PAKISTAN : L’inaction de la police entretient un climat d’intolérance religieuse

Index AI : ASA 33/019/02

Amnesty International a exhorté ce jour (lundi 8 juillet 2002) les autorités pakistanaises à traduire en justice le dignitaire religieux local qui a ordonné la lapidation d’un homme atteint de troubles mentaux dans la province du Pendjab, jeudi dernier, ainsi que tous ceux qui ont participé à cette exécution.

Zahid Mahmood Akhtar, âgé de quarante-huit ans, a été tué à coups de pierres par des centaines de villageois après que ce prêtre eut utilisé un porte-voix pour lancer une fatwa (décret religieux) ordonnant son exécution. Cet homme affecté de troubles mentaux avait affirmé qu’il était le « dernier prophète de l’islam ».

Arrêté en 1994 pour blasphème, Zahid Mahmood Akhtar avait été libéré trois ans plus tard parce qu’il était malade mental. Il vivait depuis sa libération avec un de ses frères, dans une autre ville de la province du Pendjab. Néanmoins, lorsqu’il a regagné son village de Chak Jumra la semaine dernière, le conseil tribal du village, dont faisait partie le prêtre mentionné plus haut, a tenté de l’expulser. Zahid Mahmood Akhtar ayant refusé de quitter les lieux, des villageois se sont apparemment plaints au religieux, qui a alors appelé la population à le tuer.

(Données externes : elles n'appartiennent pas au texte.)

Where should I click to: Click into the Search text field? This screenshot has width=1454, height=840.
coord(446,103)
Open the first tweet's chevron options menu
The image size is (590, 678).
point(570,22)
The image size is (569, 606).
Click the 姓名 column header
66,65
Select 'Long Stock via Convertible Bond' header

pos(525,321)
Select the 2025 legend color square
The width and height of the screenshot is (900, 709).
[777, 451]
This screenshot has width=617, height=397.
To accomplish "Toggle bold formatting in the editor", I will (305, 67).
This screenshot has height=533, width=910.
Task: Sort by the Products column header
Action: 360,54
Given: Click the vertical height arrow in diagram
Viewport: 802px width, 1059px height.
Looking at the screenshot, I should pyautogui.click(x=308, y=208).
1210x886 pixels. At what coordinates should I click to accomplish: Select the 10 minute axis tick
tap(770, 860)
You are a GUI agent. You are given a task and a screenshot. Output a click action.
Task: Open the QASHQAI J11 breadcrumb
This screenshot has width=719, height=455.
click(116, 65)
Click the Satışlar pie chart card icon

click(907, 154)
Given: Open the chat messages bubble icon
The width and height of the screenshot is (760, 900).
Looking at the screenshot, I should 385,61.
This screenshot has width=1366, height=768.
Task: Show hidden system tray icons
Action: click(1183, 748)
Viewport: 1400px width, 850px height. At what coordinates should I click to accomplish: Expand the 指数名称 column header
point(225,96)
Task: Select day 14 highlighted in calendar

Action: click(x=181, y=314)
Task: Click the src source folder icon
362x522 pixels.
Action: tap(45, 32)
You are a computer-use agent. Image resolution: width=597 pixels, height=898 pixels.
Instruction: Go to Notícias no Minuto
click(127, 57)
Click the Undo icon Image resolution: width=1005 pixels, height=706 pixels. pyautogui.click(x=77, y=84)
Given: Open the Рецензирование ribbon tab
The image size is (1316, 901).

La police a déclaré qu’elle allait enquêter sur ces événements et a procédé à plusieurs arrestations, mais d’autres homicides commis par le passé dans des circonstances similaires sont demeurés impunis. Ainsi, le 21 avril 1994, un musulman qui exerçait la médecine traditionnelle, Hafiz Farooq Sajjad, a été lapidé par la foule à Gujranwala, dans la province du Pendjab, après qu’une rumeur selon laquelle il avait blasphémé eut été propagée par un religieux de la mosquée. Alors que la police s’était engagée à enquêter, nul n’a été contraint à répondre de la mort de cet homme. Il est fréquent que les homicides commis par intolérance contre des membres de minorités religieuses, notamment contre des chiites, des ahmadis ou des chrétiens, demeurent impunis.

« La police ne cesse de manquer à ses obligations à l’égard des plus vulnérables en ne les protégeant pas. Cette inaction entretient un climat d’intolérance dans lequel des individus peuvent commettre et inciter autrui à perpétrer des atteintes aux droits humains telles que ce meurtre, ou le viol collectif commis dans cette même province qu’avait condamné Amnesty International la semaine dernière, a fait observer l’organisation.

« La Loi relative au blasphème est fréquemment appliquée de manière abusive au Pakistan. Les autorités doivent en réviser les dispositions, et indiquer haut et fort qu’il n’appartient pas à la population de décider si une personne a blasphémé ou non, et comment elle doit être punie. »

Le président Parvez Moucharraf avait annoncé en avril 2000 des modifications de procédure destinées à réduire les possibilités de détournement de la Loi relative au blasphème. Néanmoins, ces modifications ont été annulées en mai, les oulema (docteurs de la foi) et le peuple l’ayant « unanimement » exigé.

Complément d’information

En vertu de la Loi relative au blasphème, dont les dispositions figurent à l’article 295-C du Code pénal pakistanais, est obligatoirement puni de mort « [quiconque] aura, par ses paroles ou ses écrits, ou par des représentations visibles, ou par toute imputation ou allusion, directement ou indirectement, profané le nom sacré du Saint Prophète ». Or, la loi ne définit pas les termes utilisés ci-dessus, comme le verbe « profaner », et ne prend aucunement en considération l’intention criminelle du délinquant présumé.

Cette loi a été fréquemment appliquée de manière abusive afin de faire emprisonner des personnes pour des raisons d’inimitié religieuse. En outre, elle s’est également révélée très utile pour faire incarcérer des individus en cas de rivalité économique ou de litige foncier.
Des groupes locaux de défense des droits humains, des organisations de défense des droits des minorités et Amnesty International ont demandé que soient mises en place des garanties procédurales contre de tels détournements de la loi.